Biomarkers of Calcific Aortic Valve Disease

Abstract

Calcific aortic valve disease (CAVD) is a highly prevalent cardiovascular disorder accounting for a rising economic and social burden on aging populations. In spite of continuing study on the pathophysiology of disease, there remain no medical therapies to prevent the progression of CAVD. The discovery of biomarkers represents a potentially complementary approach in stratifying risk and timing of intervention in CAVD and has the advantage of providing insight into causal factors for the disease. Biomarkers have been studied extensively in atherosclerotic cardiovascular disease, with success as additive for clinical and scientific purposes. Similar research in CAVD is less robust; however, the available studies of biomarkers in CAVD show promise for enhanced clinical decision making and identification of causal factors for the disease. This comprehensive review summarizes available established and novel biomarkers in CAVD, their contributions toward an understanding of pathophysiology, their potential clinical utility, and provides an outline to direct future research in the field.
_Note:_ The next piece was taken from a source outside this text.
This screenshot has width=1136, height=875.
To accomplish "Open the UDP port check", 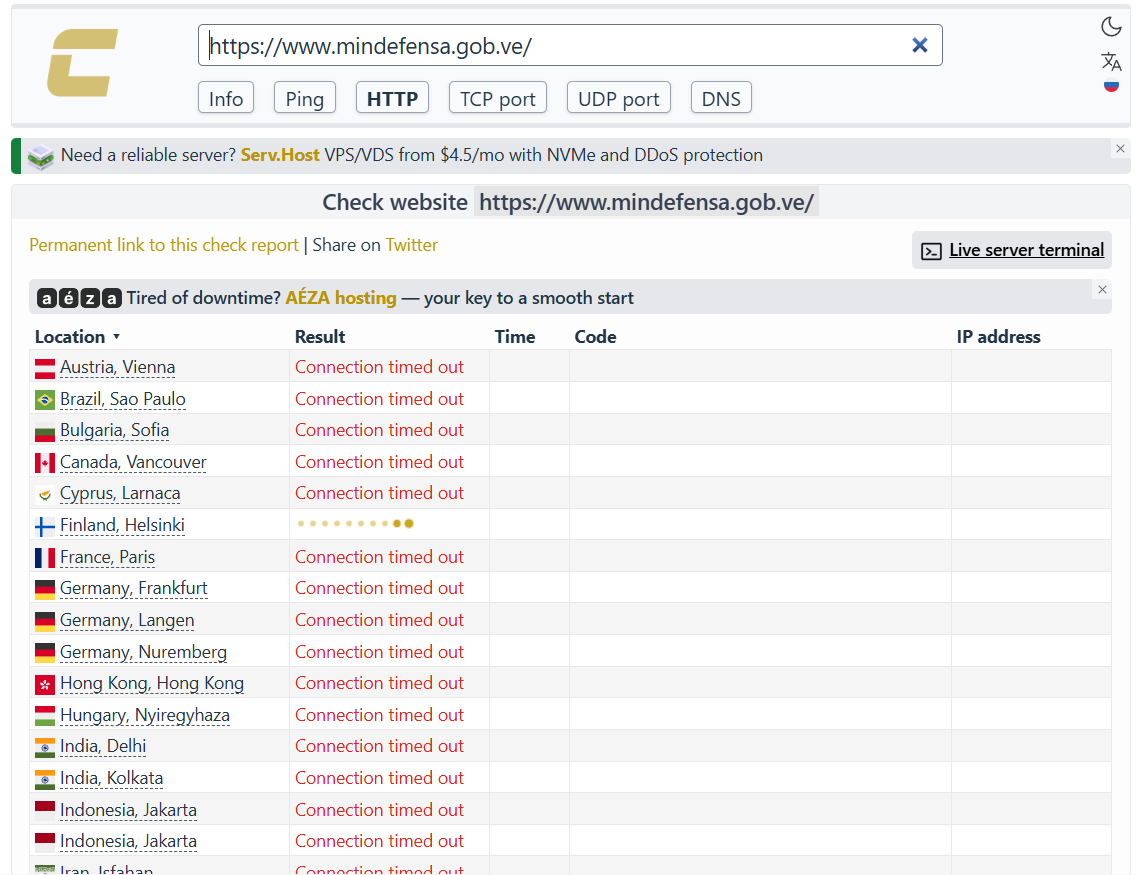I will pyautogui.click(x=619, y=98).
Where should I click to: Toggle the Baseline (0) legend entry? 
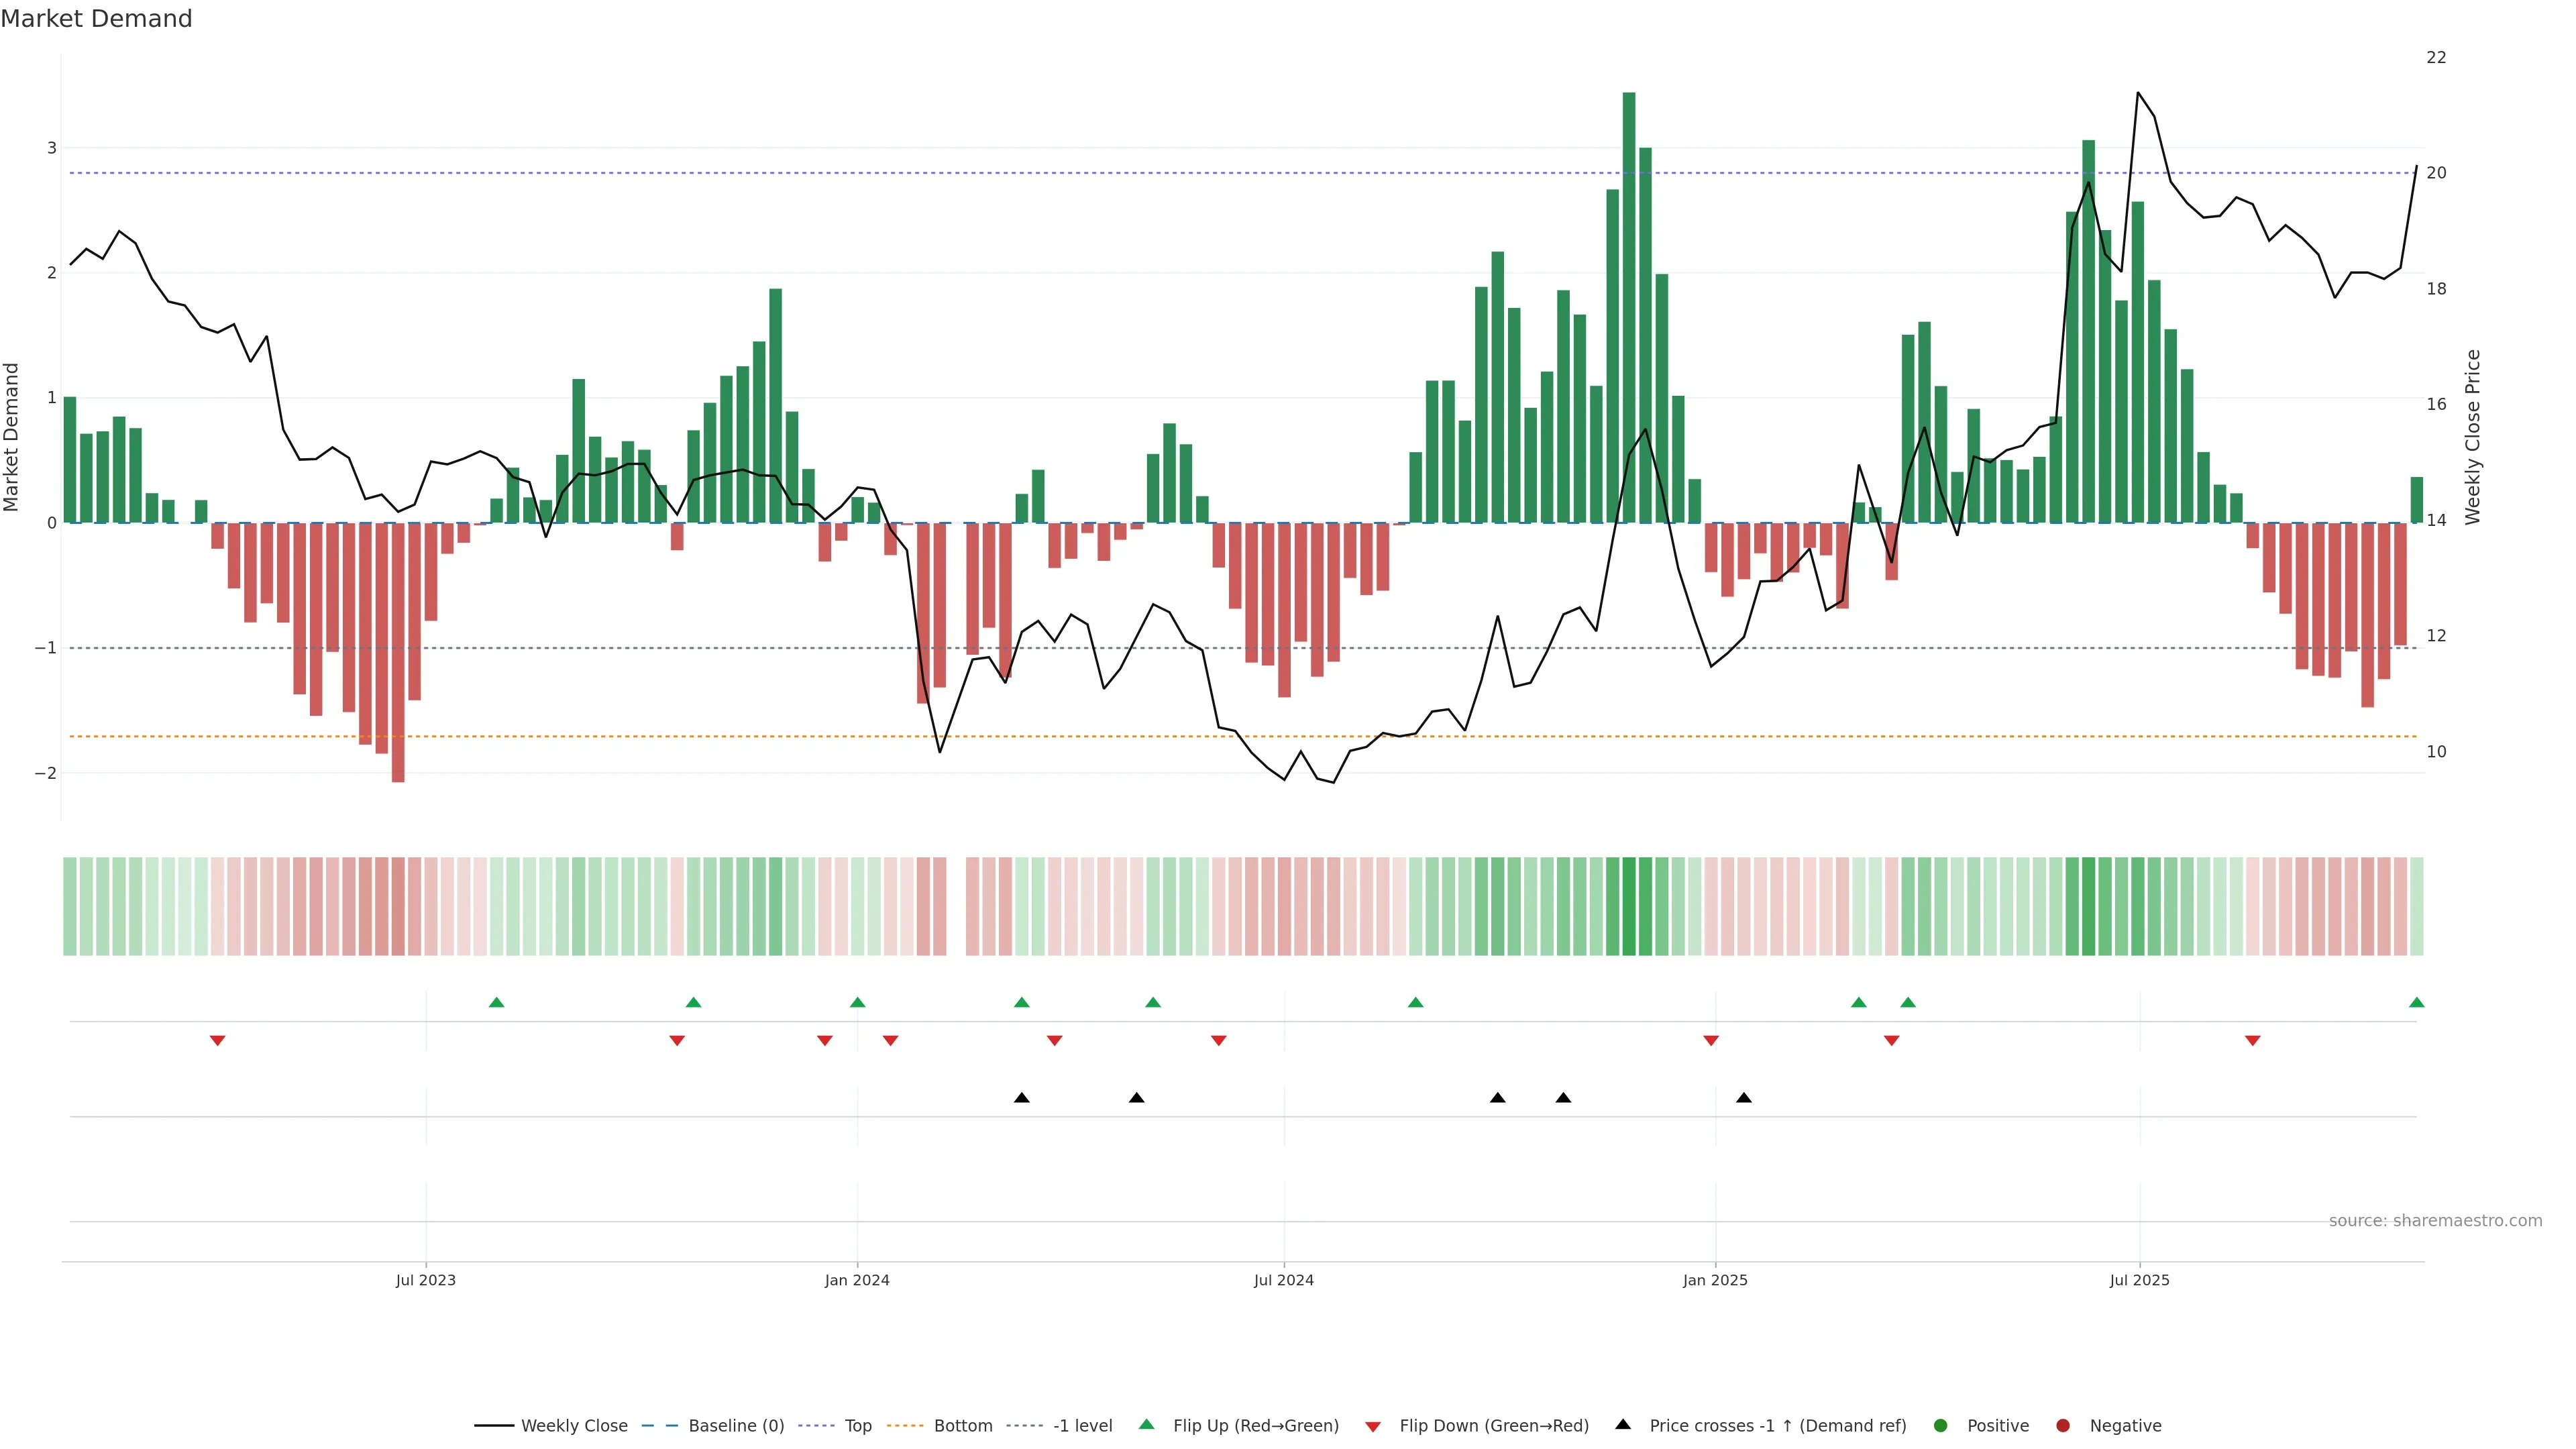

Keywords: aortic valve; aortic valve stenosis; biomarkers; heart defects, congenital; heart valve diseases.

Figure 1

a simplified schematic for the pathophysiology of CAVD. Mechanical stress results in endothelial damage, allowing penetration and entrapment of lipids into the valve endothelium. Oxidative modification of lipoproteins, and the eventual generation of inflammatory molecules promote invasion of the valve fibrosa by circulating macrophages and T-cells, and result in the activation of resident valve interstitial cells to activated and osteochondrogenic subtypes. Valve interstitial cells may also be activated in response to autocrine signals originating in response to biomechanical stress and valve injury. In coordination with activated valve interstitial cells, invading inflammatory cells and oxidized lipids promote fibrosis of the valve interstitium. Calcificiation is proposed to begin early in the disease process, but is clearly manifest in pathologic specimens for late stage disease as both calcified nodules and skeletal bone.